2017 was a huge year in TV, with great British dramas, groundbreaking documentaries and sizzling soap storylines keeping us glued to our screens.
But along with great stories, 2017 brought some incredible unscripted moments captured on camera.
VOTE NOW: What's the greatest TV moment of 2017?
From hilarious gaffs to heartbreaking revelations, we've gathered together the biggest moments in TV of the past 12 months.
But which was the most memorable? Take a trip down memory lane below and vote for your greatest TV moment here. And if you're having any issues with the poll just try clicking here and scrolling to the bottom of the page.
EastEnders Ronnie and Roxy drown on New Year's Day (January)
The most divisive soap moment of the year featured the Mitchell sisters drowning in a macabre New Year’s Day episode – a fitting end for the always controversial Ronnie and Roxy or a brutal dispatching that ensures they can never make a comeback? Almost a year on, fans are still debating whether the pair should have been killed off.
Sherlock's sister Eurus reveals her true identity (January)
Talk about hiding in plain sight – Sherlock’s long-lost sister Eurus dated his best friend John in one persona, spent an evening with the detective himself in another and, in a twist almost no one saw coming, divested herself of her subtle disguise to reveal that she had also been John’s therapist. Kudos to Steven Moffat for a brilliantly contrived script, the director and cinematographer for shooting it so skilfully and Sian Brooke for her multiple personality masterclass, complete with three convincing accents.
Mark Bonnar’s Unforgotten series finale speech (February)
Unforgotten series two followed four people (Sara, Colin, Marion and Tessa) who’d been sexually abused as children, with Nicola Walker and Sanjeev Bhaskhar’s Cassie and Sonny attempting to link them to a series of deaths they believe were actually murders.
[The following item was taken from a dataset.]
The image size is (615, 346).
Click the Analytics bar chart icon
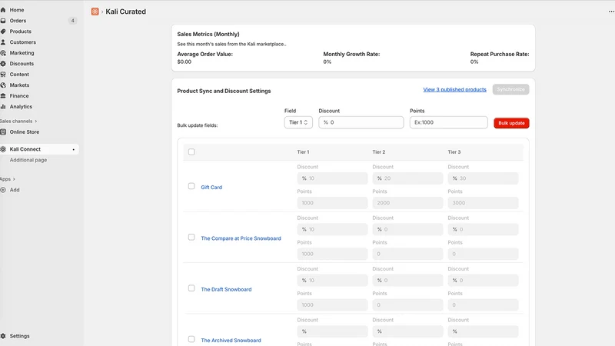(3, 107)
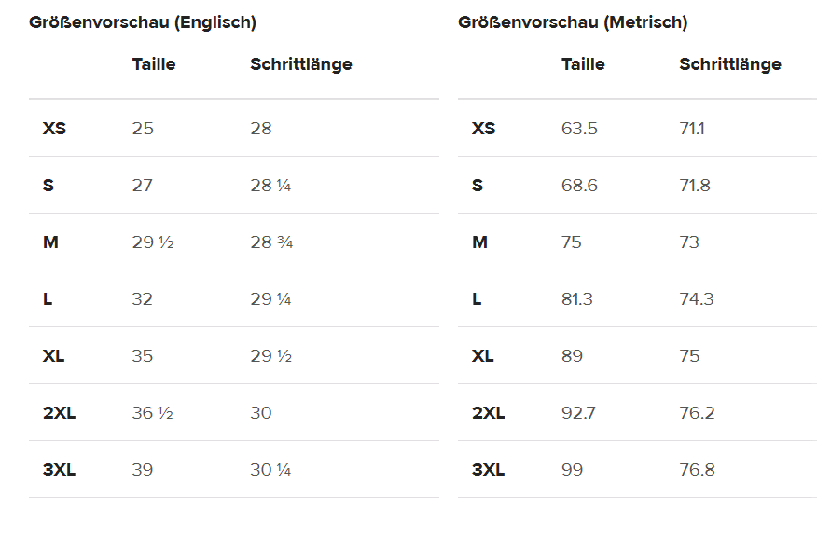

In the series finale, Mark Bonnar’s Colin delivered a brutally powerful monologue about the realities of sexual abuse. “You might put me in prison but let me tell you this,” he says, “you can’t judge me unless you’ve had it done to you.”
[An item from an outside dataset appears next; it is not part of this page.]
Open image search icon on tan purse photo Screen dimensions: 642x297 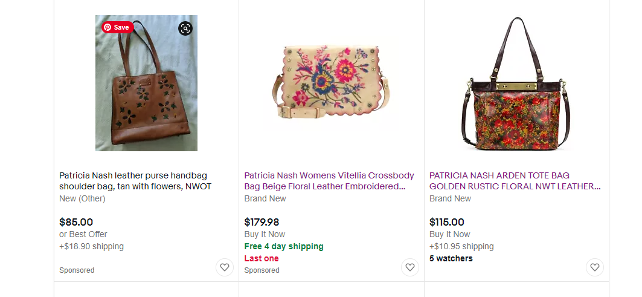pos(185,28)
Children interrupt their dad's BBC interview (March)
Professor Robert Kelly faced some very unexpected gatecrashers during his live BBC News interview: his own kids. Firstly Kelly’s young daughter swaggered into his study unannounced, closely followed by her younger brother aboard a baby walker. Fortunately wife and mother Kim Jung-A bundled in the room to scoop up the children seconds later, but it was too late: the sweetest viral clip of the year had been born.
And yes, as Kelly later revealed, he was wearing trousers during the interview.
Monkman v Seagull on University Challenge (March)
You've heard of the Rumble in the Jungle and the Thriller in Manilla. Well, this contest was dubbed the Tester in Manchester as two big personalities and their rival Cambridge colleges finally came face to face – the dapperly-dressed and gorgeously-monikered Bobby Seagull versus Eric Monkman, whose ferociously intense answers lead host Jeremy Paxman to compare him to “a revivalist preacher”. The battle was fierce, but outside the arena, the pair showed they were still best of friends.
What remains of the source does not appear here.